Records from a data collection
**********
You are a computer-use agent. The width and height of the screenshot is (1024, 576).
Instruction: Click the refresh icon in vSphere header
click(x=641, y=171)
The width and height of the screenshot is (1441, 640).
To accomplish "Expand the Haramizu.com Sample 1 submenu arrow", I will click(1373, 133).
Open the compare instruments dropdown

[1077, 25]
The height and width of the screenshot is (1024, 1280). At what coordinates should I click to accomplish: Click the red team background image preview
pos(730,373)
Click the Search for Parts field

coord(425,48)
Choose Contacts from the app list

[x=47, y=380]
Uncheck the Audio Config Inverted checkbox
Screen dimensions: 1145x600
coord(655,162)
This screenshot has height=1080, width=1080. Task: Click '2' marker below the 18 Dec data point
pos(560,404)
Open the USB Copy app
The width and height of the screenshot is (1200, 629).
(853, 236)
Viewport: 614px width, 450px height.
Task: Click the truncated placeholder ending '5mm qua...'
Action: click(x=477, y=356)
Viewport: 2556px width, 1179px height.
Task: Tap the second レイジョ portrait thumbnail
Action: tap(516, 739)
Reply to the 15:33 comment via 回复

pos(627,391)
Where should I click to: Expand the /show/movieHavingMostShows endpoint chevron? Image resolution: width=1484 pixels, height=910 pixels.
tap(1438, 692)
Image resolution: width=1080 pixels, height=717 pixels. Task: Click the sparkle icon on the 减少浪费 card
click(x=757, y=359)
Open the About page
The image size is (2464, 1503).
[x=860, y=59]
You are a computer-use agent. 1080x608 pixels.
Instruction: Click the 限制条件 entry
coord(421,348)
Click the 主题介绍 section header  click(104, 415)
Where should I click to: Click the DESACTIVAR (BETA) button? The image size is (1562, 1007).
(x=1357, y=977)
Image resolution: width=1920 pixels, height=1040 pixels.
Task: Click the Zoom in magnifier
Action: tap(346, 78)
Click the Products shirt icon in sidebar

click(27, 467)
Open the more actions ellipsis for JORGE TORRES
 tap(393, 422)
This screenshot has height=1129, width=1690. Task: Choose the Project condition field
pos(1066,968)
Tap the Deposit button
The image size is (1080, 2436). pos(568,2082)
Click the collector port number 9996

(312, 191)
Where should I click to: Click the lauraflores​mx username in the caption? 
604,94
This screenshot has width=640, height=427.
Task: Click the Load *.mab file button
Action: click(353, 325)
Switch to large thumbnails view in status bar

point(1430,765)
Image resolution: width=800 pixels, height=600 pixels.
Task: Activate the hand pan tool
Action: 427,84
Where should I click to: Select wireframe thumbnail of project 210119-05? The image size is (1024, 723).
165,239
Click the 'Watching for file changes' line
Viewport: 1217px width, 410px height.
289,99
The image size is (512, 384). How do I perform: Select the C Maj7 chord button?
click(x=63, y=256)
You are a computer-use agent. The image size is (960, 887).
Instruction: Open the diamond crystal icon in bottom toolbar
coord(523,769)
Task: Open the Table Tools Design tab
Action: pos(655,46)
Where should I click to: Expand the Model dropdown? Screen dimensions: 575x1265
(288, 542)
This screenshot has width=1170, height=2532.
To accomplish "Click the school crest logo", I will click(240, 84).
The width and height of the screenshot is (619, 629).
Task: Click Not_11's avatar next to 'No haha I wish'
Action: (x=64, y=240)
**********
◆ **PROBLEM STATEMENT**
Restate the data verbatim through the "You are a computer-use agent. 1080x608" line.

◆ **PROBLEM SOLUTION**
You are a computer-use agent. The width and height of the screenshot is (1024, 576).
Instruction: Click the refresh icon in vSphere header
click(x=641, y=171)
The width and height of the screenshot is (1441, 640).
To accomplish "Expand the Haramizu.com Sample 1 submenu arrow", I will click(1373, 133).
Open the compare instruments dropdown

[1077, 25]
The height and width of the screenshot is (1024, 1280). At what coordinates should I click to accomplish: Click the red team background image preview
pos(730,373)
Click the Search for Parts field

coord(425,48)
Choose Contacts from the app list

[x=47, y=380]
Uncheck the Audio Config Inverted checkbox
Screen dimensions: 1145x600
coord(655,162)
This screenshot has height=1080, width=1080. Task: Click '2' marker below the 18 Dec data point
pos(560,404)
Open the USB Copy app
The width and height of the screenshot is (1200, 629).
(853, 236)
Viewport: 614px width, 450px height.
Task: Click the truncated placeholder ending '5mm qua...'
Action: click(x=477, y=356)
Viewport: 2556px width, 1179px height.
Task: Tap the second レイジョ portrait thumbnail
Action: tap(516, 739)
Reply to the 15:33 comment via 回复

pos(627,391)
Where should I click to: Expand the /show/movieHavingMostShows endpoint chevron? Image resolution: width=1484 pixels, height=910 pixels.
tap(1438, 692)
Image resolution: width=1080 pixels, height=717 pixels. Task: Click the sparkle icon on the 减少浪费 card
click(x=757, y=359)
Open the About page
The image size is (2464, 1503).
[x=860, y=59]
You are a computer-use agent. 1080x608 pixels.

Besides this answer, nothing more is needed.